ADHDはAttention-Deficit Hyperactivity Disorder「注意欠陥多動性障害」です。小児・児童期から続く発達障害の一つで、いわゆる多動症です。軽症の場合、就職後に問題が表面化します。症状には「不注意」・「多動性」・「衝動性」の三つの要素があります。
「不注意」としては、気が散りやすく集中できない。片付けが不得意。仕事を中途で放置する。忘れ物が極端に多い。約束を忘れる。時間に遅れる。「多動性」としては、落ち着きがない、順番を待てない。相手の話をよく聞かず、一方的にしゃべる。「衝動性」としては、思いつくと、すぐ口に出すので、悪気はないが相手を怒らせる。気分が変わりやすく、キレやすい。
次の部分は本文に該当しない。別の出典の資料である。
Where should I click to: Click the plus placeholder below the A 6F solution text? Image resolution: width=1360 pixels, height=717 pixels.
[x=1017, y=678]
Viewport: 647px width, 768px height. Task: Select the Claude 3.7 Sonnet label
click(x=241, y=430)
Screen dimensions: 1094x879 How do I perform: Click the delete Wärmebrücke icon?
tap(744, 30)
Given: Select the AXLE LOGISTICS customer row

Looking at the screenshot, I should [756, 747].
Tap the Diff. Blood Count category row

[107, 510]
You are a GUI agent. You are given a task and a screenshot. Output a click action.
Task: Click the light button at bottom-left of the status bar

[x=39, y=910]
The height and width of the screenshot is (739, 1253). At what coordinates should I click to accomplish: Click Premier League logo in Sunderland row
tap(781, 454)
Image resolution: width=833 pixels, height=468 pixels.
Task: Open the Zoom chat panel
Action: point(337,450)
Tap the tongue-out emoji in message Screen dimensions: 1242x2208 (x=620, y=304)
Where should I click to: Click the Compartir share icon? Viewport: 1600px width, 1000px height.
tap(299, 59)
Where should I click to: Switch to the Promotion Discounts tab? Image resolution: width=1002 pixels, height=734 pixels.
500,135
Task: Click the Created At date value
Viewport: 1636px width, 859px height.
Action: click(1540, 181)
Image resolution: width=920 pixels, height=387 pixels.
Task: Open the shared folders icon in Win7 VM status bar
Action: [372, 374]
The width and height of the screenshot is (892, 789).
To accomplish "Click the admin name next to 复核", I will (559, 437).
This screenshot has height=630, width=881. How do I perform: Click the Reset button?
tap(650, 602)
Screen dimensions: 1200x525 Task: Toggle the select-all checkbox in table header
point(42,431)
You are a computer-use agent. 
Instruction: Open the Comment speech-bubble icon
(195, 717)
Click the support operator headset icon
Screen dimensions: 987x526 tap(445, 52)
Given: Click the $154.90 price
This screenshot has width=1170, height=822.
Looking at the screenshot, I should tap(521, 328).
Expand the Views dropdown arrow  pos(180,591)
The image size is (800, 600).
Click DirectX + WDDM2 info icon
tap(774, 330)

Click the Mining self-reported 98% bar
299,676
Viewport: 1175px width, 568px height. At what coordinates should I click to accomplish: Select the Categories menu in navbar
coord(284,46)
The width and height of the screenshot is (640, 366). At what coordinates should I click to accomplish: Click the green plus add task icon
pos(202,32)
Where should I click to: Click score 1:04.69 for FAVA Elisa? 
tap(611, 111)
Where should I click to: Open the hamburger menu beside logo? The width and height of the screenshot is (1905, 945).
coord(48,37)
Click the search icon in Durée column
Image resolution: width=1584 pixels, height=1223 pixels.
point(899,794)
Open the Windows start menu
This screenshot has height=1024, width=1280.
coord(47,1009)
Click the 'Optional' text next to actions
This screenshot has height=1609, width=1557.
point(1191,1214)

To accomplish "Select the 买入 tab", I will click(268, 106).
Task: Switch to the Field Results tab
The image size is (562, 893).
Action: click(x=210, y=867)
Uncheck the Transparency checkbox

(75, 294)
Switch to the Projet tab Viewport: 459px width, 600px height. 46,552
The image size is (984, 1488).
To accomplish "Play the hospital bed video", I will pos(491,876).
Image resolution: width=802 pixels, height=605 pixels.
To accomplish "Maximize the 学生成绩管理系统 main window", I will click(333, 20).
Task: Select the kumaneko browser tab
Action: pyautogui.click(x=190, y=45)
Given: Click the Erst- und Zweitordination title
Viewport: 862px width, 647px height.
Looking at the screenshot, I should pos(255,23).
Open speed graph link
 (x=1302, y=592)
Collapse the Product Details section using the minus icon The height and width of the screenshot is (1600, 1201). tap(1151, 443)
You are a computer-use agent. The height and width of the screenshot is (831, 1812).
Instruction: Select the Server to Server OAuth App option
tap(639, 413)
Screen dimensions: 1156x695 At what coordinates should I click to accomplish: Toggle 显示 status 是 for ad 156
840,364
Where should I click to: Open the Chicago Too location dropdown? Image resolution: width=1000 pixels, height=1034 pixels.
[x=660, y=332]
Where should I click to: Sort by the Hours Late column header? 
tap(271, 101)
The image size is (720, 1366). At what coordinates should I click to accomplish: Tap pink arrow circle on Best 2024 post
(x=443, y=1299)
まるで「大きい子ども」。
ADHDへの対応ですが、まずうつ状態など二次的に起きているメンタル疾患の治療が必要です。
次に、ADHDは「障害」というより「性格特性」なので、本人が十分自覚し、できれば職場の人にも理解してもらうことが大切です。
そして、起こりやすい問題への具体的対応を試みます。例えば、用事を忘れてしまうことに対して、記憶に頼らず、付箋紙に書いて貼り、終わったら付箋紙を剥がす…などの具体的工夫です。以上については、ADHDの解説書をじっくり読んでいただくのが、急がば回れの早道です。なるほど!と腑に落ちると思います。
それでも対応が難しい場合、ADHDの薬物療法が有効な場合がありますので、心療内科に相談してください。